**EXCERPTED DATA**
● ● ● ● ● ● ●

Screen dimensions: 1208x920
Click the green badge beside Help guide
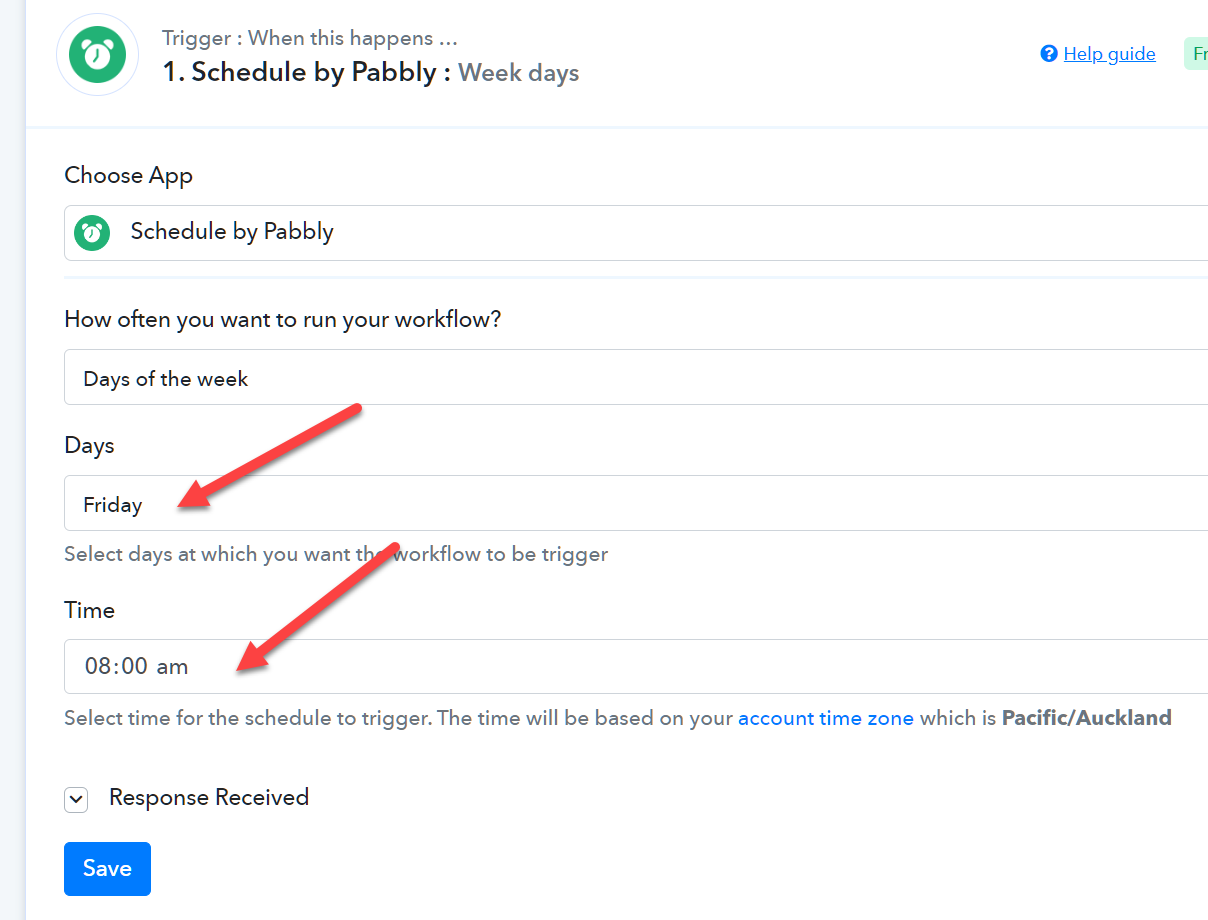[1196, 54]
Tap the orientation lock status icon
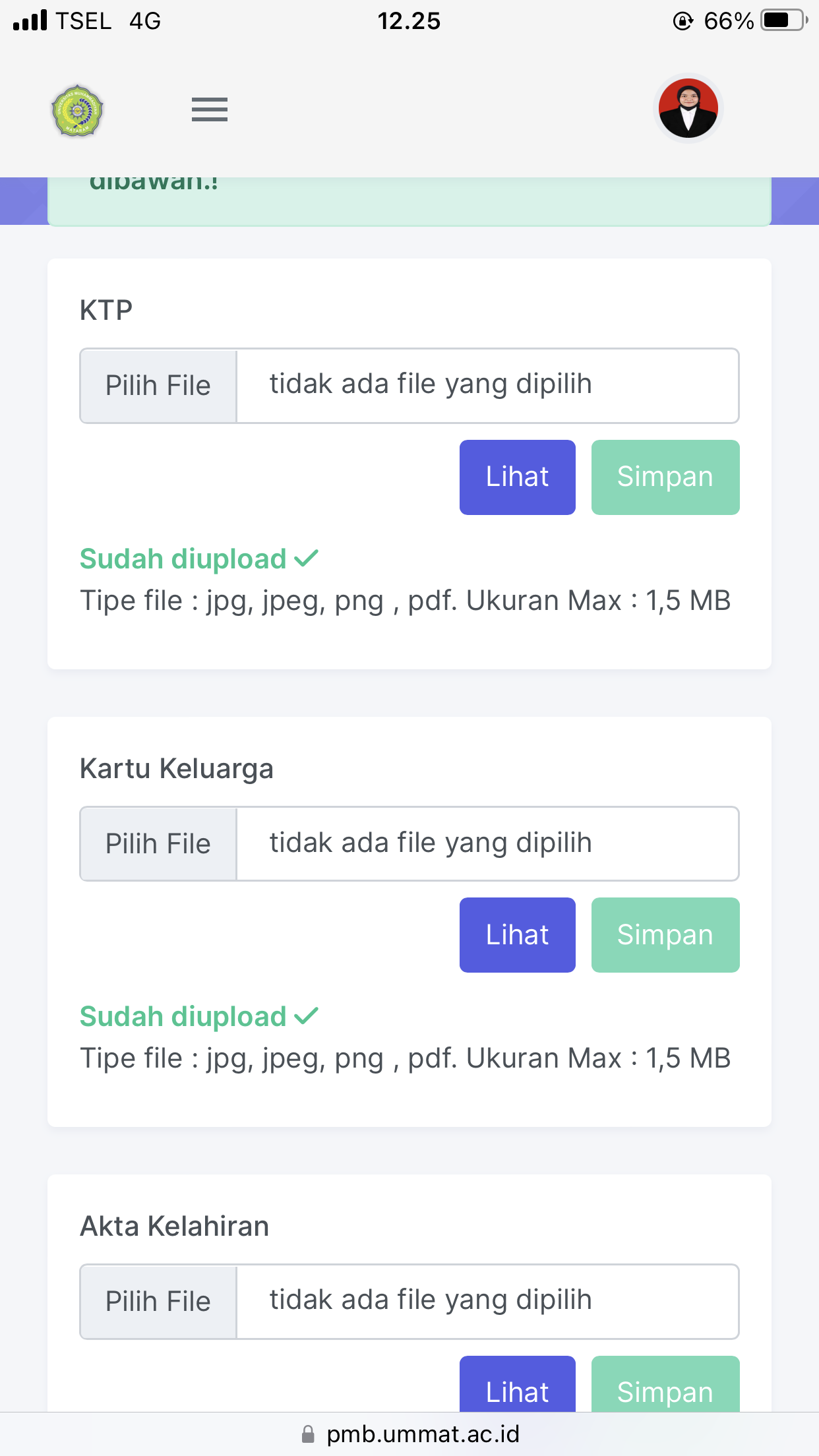819x1456 pixels. [x=682, y=21]
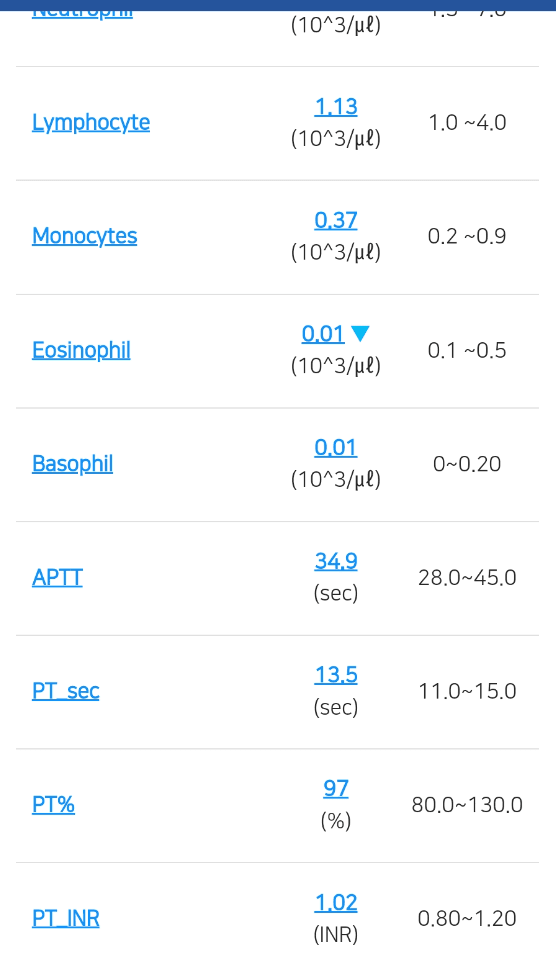Click the APTT reference range 28.0~45.0

(467, 578)
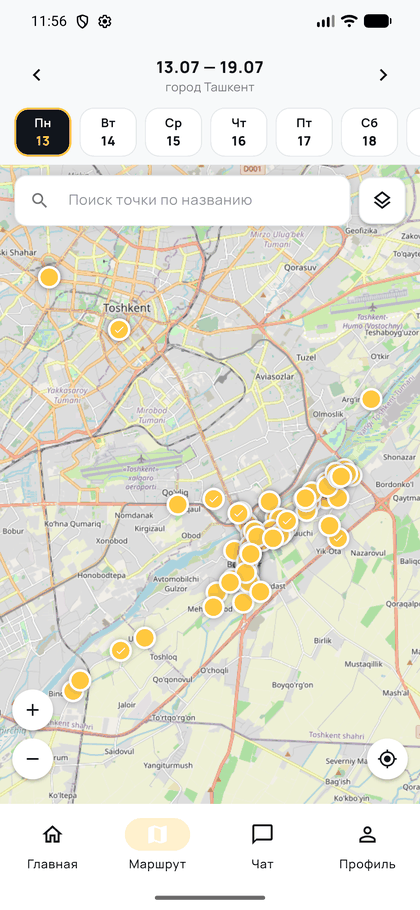420x910 pixels.
Task: Zoom in with the plus button
Action: pos(32,710)
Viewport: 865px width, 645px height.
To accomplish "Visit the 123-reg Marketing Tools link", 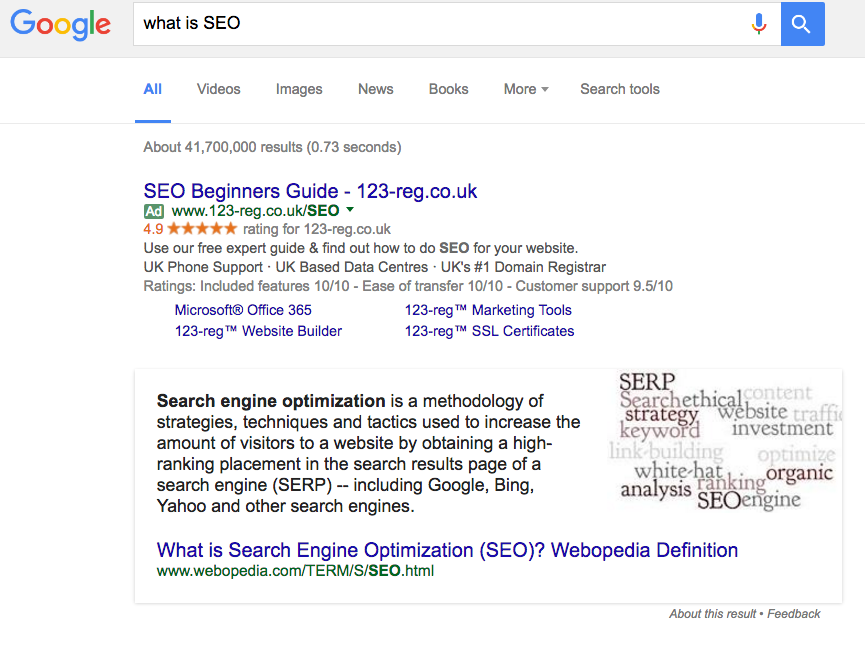I will [488, 310].
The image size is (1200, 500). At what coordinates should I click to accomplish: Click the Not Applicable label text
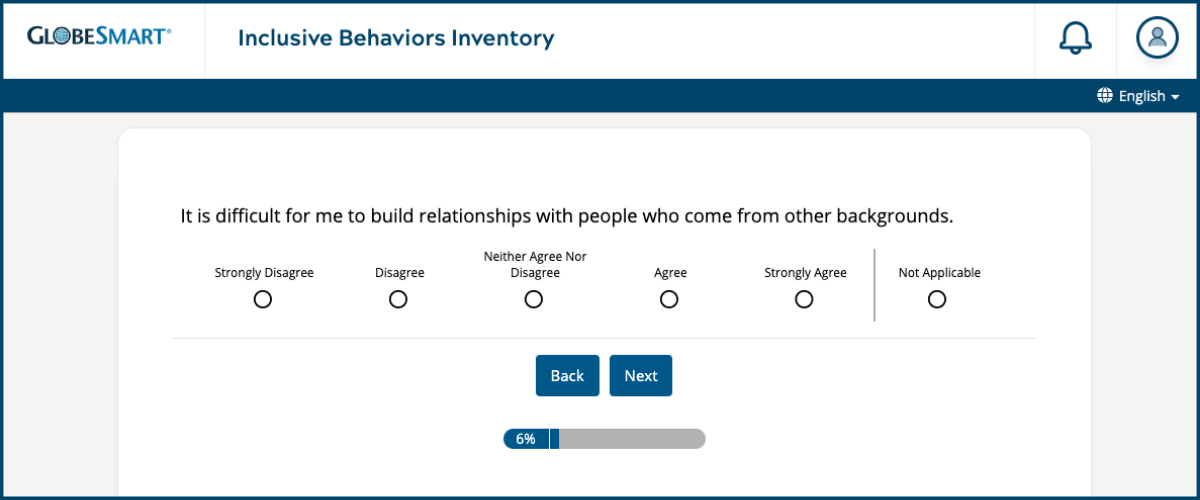pos(940,273)
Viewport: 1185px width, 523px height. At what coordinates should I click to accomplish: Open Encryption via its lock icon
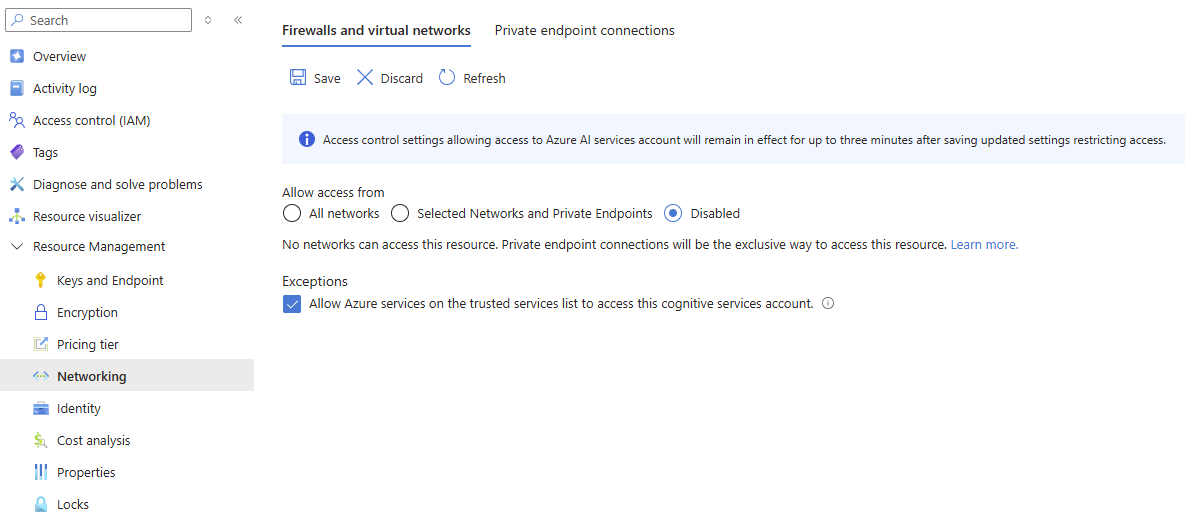(x=41, y=313)
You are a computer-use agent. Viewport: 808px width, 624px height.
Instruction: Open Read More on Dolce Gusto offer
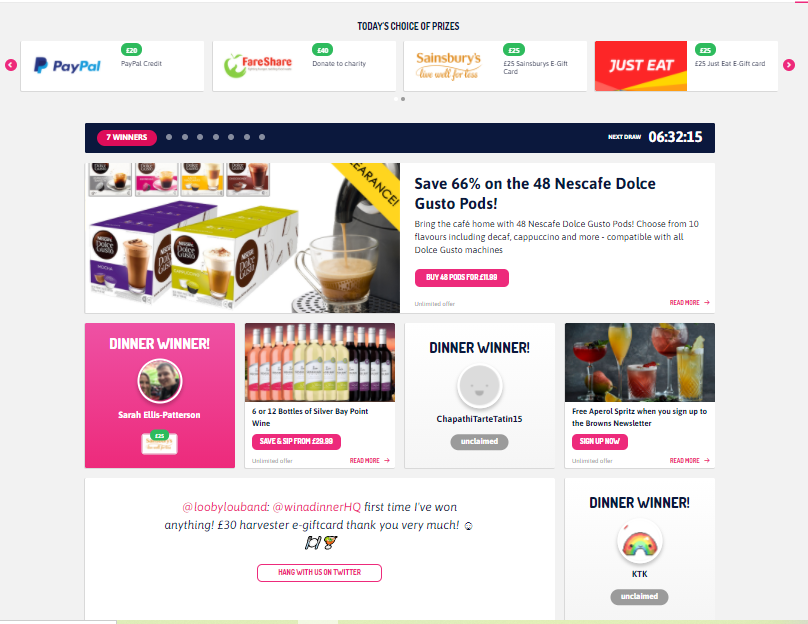tap(689, 302)
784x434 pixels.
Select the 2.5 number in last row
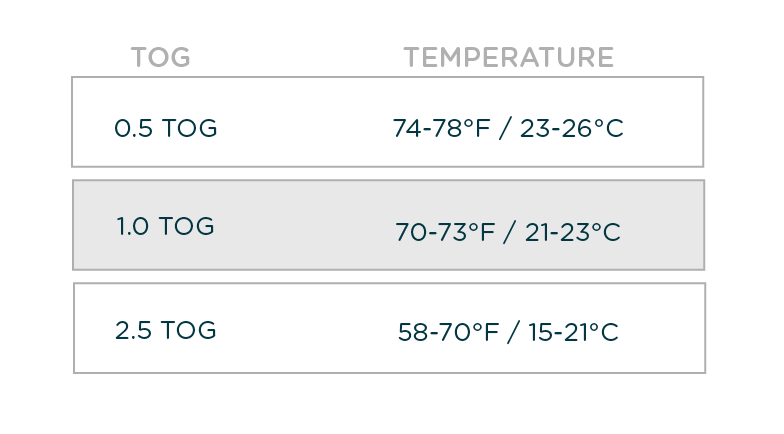[134, 331]
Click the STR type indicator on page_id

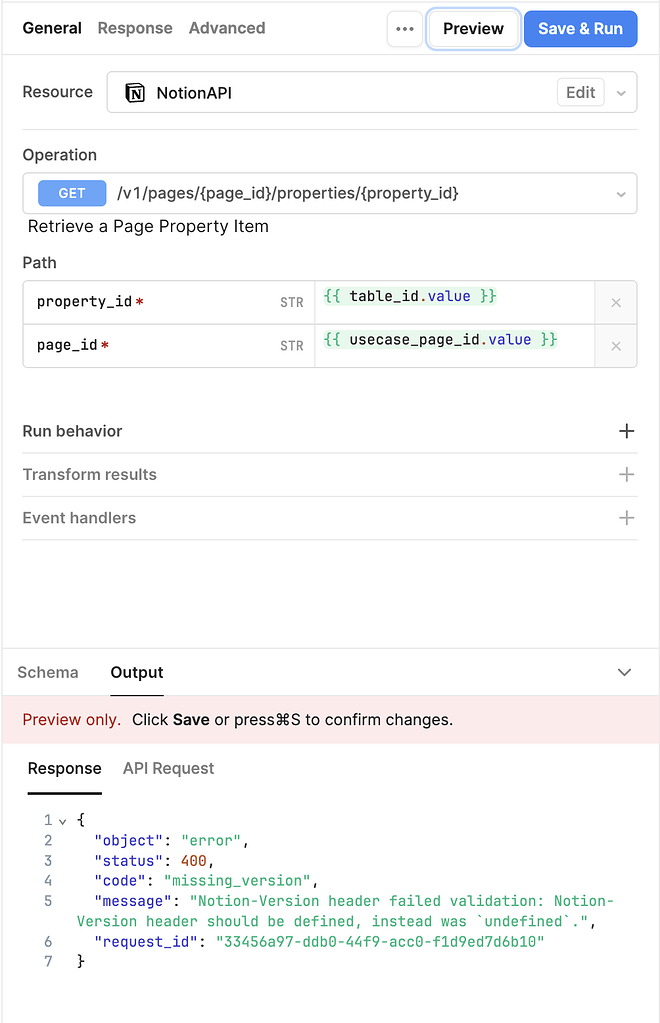[x=290, y=346]
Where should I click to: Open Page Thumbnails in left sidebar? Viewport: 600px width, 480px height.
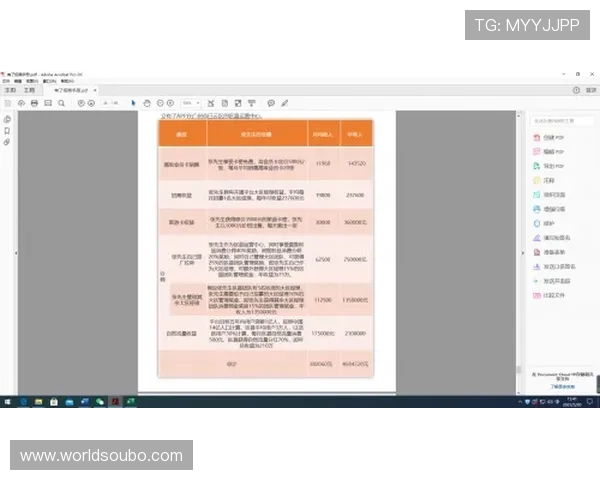pos(7,119)
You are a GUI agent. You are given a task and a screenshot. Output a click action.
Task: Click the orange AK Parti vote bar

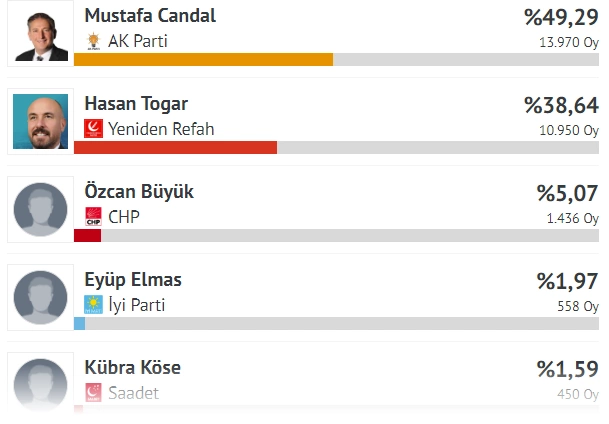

● ● ● ● ● ● ●

**INSTRUCTIONS TO FOLLOW**
Report the lines above that have the word "agent" in them.

**COMPLETED EXERCISE**
You are a computer-use agent. Viewport: 808px width, 624px height.
You are a GUI agent. You are given a task and a screenshot. Output a click action.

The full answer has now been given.